Data records:
::::::

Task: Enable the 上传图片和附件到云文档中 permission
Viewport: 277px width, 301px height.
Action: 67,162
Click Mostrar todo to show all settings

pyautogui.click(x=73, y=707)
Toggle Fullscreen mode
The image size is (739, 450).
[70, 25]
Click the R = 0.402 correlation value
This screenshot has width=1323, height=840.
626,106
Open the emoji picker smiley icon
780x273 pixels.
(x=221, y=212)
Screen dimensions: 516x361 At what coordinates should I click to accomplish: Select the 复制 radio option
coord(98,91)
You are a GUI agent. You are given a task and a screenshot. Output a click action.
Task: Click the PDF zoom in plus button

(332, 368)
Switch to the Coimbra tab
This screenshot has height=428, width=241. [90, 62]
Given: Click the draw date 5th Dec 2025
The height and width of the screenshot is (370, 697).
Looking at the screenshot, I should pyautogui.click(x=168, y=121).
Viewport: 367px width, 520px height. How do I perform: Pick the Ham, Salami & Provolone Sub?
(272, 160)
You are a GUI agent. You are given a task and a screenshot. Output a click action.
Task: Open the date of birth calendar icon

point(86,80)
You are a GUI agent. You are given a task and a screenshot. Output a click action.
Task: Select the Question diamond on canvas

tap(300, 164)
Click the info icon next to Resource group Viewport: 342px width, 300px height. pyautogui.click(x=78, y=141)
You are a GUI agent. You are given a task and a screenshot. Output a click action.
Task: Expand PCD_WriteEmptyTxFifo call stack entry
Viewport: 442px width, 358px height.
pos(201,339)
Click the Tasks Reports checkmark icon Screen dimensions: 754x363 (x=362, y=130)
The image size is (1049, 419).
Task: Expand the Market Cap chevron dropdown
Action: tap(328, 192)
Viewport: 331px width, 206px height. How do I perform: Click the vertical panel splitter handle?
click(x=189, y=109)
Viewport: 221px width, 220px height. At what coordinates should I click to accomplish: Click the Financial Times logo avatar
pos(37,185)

::::::

All of the data above should be set down word for word.

Output below:
Task: Enable the 上传图片和附件到云文档中 permission
Viewport: 277px width, 301px height.
Action: 67,162
Click Mostrar todo to show all settings

pyautogui.click(x=73, y=707)
Toggle Fullscreen mode
The image size is (739, 450).
[70, 25]
Click the R = 0.402 correlation value
This screenshot has width=1323, height=840.
626,106
Open the emoji picker smiley icon
780x273 pixels.
(x=221, y=212)
Screen dimensions: 516x361 At what coordinates should I click to accomplish: Select the 复制 radio option
coord(98,91)
You are a GUI agent. You are given a task and a screenshot. Output a click action.
Task: Click the PDF zoom in plus button

(332, 368)
Switch to the Coimbra tab
This screenshot has height=428, width=241. [90, 62]
Given: Click the draw date 5th Dec 2025
The height and width of the screenshot is (370, 697).
Looking at the screenshot, I should pyautogui.click(x=168, y=121).
Viewport: 367px width, 520px height. How do I perform: Pick the Ham, Salami & Provolone Sub?
(272, 160)
You are a GUI agent. You are given a task and a screenshot. Output a click action.
Task: Open the date of birth calendar icon

point(86,80)
You are a GUI agent. You are given a task and a screenshot. Output a click action.
Task: Select the Question diamond on canvas

tap(300, 164)
Click the info icon next to Resource group Viewport: 342px width, 300px height. pyautogui.click(x=78, y=141)
You are a GUI agent. You are given a task and a screenshot. Output a click action.
Task: Expand PCD_WriteEmptyTxFifo call stack entry
Viewport: 442px width, 358px height.
pos(201,339)
Click the Tasks Reports checkmark icon Screen dimensions: 754x363 (x=362, y=130)
The image size is (1049, 419).
Task: Expand the Market Cap chevron dropdown
Action: tap(328, 192)
Viewport: 331px width, 206px height. How do I perform: Click the vertical panel splitter handle?
click(x=189, y=109)
Viewport: 221px width, 220px height. At what coordinates should I click to accomplish: Click the Financial Times logo avatar
pos(37,185)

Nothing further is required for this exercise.